Prompt
Copy out the entries word for word, from the line containing "Task: Click Jameson Williams player photo" through the line containing "click(79, 94)", with both of those lines included.

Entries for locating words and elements
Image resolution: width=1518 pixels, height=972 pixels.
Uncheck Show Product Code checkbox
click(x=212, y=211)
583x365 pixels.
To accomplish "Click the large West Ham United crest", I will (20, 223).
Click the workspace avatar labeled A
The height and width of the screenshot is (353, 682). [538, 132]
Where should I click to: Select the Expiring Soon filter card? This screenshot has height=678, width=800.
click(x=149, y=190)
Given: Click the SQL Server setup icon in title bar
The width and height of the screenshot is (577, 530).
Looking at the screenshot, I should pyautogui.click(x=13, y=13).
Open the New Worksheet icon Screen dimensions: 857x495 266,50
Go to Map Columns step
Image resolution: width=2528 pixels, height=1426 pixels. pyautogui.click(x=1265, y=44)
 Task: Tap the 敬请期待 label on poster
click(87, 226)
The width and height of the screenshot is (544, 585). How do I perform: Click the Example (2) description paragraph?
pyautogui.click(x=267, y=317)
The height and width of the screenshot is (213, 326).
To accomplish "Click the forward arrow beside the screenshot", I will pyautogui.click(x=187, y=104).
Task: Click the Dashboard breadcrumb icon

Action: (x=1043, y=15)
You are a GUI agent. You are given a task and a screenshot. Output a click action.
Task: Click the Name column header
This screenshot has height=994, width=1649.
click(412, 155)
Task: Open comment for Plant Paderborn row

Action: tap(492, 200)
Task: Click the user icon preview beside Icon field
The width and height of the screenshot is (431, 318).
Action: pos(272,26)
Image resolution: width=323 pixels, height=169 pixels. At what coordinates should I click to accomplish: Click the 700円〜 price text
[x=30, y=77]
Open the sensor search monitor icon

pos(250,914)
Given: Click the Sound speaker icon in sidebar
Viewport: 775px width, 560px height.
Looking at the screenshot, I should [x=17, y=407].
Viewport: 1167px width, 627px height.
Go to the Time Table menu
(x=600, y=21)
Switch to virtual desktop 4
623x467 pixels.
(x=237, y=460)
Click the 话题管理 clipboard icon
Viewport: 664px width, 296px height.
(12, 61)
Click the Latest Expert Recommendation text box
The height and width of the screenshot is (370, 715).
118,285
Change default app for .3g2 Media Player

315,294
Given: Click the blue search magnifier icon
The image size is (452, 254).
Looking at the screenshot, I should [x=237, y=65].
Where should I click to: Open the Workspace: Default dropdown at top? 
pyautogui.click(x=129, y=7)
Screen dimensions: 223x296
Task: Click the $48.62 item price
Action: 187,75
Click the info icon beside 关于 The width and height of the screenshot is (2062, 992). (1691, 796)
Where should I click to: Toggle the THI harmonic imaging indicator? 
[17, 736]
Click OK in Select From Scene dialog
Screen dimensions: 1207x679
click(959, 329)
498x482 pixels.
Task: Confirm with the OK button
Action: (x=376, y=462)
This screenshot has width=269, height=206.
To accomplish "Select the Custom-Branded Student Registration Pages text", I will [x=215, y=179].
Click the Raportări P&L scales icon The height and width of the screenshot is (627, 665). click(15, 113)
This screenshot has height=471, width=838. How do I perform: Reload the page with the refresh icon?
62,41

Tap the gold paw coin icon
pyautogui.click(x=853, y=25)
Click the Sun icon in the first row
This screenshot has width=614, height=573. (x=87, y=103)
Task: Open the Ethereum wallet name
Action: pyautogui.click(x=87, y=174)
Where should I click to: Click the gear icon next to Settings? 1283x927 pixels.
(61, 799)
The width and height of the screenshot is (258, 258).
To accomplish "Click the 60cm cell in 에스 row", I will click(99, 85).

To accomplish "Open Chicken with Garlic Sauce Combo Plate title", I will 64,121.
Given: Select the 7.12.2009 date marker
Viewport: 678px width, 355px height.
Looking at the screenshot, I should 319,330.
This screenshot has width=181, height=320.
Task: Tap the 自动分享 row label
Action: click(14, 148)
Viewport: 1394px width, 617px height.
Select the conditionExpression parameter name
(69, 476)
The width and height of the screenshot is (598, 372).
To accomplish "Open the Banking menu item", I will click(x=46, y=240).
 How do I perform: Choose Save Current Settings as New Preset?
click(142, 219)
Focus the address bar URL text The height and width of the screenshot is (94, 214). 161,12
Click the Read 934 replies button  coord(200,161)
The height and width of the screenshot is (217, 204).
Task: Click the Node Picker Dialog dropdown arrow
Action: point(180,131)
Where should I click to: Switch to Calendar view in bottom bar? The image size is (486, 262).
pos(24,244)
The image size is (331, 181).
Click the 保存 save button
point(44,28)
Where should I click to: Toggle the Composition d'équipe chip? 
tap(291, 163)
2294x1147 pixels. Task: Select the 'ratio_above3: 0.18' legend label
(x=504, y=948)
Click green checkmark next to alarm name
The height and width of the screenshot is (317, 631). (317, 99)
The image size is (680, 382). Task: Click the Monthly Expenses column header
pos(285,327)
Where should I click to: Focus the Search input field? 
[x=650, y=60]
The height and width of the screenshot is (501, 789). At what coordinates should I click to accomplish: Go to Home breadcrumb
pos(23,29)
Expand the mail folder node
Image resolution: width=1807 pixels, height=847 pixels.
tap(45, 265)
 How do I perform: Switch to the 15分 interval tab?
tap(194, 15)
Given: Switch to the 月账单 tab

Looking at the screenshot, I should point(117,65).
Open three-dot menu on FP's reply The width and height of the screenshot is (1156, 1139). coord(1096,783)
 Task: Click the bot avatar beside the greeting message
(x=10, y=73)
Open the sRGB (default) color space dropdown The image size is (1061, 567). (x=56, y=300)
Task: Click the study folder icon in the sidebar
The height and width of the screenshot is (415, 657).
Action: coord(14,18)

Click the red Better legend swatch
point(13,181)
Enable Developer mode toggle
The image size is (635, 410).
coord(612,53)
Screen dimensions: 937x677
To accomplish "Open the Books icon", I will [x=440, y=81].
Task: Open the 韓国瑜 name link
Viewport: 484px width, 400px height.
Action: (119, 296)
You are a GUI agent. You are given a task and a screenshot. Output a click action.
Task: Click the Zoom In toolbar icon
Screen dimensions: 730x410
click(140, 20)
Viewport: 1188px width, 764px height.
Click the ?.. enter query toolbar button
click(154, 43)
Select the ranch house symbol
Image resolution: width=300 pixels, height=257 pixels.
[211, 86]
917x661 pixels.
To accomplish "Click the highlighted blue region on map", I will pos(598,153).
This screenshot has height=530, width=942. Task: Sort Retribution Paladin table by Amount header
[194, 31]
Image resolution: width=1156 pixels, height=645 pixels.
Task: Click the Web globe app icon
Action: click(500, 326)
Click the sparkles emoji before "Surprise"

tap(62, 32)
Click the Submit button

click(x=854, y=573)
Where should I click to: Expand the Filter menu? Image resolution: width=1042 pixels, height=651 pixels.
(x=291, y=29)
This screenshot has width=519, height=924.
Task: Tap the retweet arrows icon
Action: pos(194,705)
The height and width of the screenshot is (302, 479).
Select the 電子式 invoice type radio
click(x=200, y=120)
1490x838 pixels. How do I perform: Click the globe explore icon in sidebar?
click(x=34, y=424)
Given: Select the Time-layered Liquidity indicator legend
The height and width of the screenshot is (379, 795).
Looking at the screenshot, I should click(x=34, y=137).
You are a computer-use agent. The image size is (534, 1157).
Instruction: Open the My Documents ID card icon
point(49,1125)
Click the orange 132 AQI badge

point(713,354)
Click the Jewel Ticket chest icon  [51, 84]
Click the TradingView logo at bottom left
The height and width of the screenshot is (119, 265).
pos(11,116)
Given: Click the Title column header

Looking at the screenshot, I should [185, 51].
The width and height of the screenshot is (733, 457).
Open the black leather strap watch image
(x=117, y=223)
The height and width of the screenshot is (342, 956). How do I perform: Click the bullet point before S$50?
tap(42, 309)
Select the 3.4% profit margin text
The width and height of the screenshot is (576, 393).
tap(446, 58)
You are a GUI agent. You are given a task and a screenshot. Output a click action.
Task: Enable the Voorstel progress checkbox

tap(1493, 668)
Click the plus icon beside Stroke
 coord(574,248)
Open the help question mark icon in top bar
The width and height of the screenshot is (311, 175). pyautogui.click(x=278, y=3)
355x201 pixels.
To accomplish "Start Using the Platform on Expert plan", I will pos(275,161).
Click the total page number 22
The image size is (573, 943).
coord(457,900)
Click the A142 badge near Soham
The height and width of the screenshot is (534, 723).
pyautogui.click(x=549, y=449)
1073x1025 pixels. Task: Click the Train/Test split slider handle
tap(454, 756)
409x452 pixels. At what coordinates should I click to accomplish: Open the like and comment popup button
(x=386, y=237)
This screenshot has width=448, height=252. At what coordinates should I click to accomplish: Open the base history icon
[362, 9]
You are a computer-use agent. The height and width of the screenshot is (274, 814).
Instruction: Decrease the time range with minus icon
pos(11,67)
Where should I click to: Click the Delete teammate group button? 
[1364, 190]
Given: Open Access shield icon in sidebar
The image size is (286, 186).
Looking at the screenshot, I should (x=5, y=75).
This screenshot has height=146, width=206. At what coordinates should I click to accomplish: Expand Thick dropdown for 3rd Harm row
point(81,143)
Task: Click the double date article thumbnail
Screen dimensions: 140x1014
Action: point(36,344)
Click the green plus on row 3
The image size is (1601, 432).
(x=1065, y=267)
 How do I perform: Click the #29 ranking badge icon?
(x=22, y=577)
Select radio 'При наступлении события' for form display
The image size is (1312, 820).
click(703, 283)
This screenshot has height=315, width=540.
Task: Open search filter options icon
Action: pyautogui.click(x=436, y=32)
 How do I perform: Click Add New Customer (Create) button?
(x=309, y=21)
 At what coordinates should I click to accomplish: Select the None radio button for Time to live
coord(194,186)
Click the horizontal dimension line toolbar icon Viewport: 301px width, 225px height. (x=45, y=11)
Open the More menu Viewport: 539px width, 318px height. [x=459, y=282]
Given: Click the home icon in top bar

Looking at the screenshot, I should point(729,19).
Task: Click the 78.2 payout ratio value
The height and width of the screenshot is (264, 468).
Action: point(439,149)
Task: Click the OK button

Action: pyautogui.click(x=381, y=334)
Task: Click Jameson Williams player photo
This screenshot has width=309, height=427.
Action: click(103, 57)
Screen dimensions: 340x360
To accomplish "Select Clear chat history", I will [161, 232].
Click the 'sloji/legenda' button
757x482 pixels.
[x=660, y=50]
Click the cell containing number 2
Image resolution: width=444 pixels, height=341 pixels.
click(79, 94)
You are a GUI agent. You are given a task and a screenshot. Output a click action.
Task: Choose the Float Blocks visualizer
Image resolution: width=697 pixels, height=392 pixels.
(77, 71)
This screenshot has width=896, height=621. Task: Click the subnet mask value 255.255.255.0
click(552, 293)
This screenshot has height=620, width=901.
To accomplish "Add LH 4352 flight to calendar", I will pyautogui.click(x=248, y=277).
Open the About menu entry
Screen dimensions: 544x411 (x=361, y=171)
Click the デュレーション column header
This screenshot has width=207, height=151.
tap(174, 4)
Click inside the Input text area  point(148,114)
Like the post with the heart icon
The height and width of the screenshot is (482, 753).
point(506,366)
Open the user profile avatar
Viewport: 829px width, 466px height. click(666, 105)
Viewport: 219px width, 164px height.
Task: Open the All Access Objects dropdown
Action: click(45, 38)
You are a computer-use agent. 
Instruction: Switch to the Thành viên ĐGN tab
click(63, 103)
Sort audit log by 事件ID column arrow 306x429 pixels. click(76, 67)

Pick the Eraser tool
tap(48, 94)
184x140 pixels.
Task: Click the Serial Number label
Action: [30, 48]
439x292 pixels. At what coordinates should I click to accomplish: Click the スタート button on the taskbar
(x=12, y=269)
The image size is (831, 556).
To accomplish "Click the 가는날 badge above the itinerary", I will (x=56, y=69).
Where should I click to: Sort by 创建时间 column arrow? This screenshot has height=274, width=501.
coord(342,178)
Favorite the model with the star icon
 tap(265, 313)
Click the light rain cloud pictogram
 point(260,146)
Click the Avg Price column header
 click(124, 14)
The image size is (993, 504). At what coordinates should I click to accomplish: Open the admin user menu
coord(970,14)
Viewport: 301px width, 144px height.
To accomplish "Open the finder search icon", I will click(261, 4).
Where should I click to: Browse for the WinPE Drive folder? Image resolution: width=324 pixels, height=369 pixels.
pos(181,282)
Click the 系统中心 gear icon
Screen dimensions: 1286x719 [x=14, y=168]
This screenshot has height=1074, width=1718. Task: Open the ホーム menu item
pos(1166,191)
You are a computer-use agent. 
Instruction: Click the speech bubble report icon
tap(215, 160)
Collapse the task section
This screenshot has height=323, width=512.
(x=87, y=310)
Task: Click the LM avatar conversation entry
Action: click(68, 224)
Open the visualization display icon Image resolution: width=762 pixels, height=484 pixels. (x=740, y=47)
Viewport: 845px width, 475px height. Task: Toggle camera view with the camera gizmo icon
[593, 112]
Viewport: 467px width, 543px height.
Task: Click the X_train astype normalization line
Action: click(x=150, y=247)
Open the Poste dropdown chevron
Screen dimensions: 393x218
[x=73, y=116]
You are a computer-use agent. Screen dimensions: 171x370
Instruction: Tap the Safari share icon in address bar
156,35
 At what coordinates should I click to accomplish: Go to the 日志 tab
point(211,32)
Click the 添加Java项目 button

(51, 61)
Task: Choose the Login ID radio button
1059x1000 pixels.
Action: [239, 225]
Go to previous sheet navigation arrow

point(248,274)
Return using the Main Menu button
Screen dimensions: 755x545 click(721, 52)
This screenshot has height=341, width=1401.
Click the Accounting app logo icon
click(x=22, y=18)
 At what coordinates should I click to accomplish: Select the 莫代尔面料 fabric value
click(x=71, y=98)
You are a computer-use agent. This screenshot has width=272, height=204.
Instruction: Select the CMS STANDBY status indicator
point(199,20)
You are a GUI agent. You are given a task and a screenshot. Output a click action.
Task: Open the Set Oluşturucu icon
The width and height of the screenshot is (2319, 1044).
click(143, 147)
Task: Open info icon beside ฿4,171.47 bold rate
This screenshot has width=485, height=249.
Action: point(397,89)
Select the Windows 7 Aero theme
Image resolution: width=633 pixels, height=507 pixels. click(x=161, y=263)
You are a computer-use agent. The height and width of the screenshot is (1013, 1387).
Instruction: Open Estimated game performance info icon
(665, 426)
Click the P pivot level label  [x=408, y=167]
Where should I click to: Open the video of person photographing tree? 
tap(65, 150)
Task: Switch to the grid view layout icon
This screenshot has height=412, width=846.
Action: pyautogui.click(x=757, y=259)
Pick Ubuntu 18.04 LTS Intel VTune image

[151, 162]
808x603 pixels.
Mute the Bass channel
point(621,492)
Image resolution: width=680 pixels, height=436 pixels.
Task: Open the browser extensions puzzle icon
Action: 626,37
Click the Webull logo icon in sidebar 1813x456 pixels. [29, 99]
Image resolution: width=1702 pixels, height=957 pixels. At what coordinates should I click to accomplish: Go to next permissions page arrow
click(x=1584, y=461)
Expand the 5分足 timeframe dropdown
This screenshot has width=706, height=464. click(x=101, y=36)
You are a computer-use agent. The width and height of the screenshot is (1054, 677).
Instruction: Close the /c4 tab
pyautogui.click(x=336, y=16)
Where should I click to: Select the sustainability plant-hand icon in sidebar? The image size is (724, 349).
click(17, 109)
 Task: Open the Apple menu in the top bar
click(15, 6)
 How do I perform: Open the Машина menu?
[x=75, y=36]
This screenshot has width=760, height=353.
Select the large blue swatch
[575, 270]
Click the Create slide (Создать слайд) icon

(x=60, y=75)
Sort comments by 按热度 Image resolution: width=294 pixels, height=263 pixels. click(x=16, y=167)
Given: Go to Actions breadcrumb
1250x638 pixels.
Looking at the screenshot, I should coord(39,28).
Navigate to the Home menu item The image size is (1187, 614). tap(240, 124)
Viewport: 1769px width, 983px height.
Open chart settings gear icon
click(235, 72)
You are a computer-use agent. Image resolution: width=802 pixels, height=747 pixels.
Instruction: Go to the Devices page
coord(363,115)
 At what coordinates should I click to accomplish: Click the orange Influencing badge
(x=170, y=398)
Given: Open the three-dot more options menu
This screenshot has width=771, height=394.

Answer in full
Task: Click Jameson Williams player photo
This screenshot has width=309, height=427.
Action: click(103, 57)
Screen dimensions: 340x360
To accomplish "Select Clear chat history", I will [161, 232].
Click the 'sloji/legenda' button
757x482 pixels.
[x=660, y=50]
Click the cell containing number 2
Image resolution: width=444 pixels, height=341 pixels.
click(79, 94)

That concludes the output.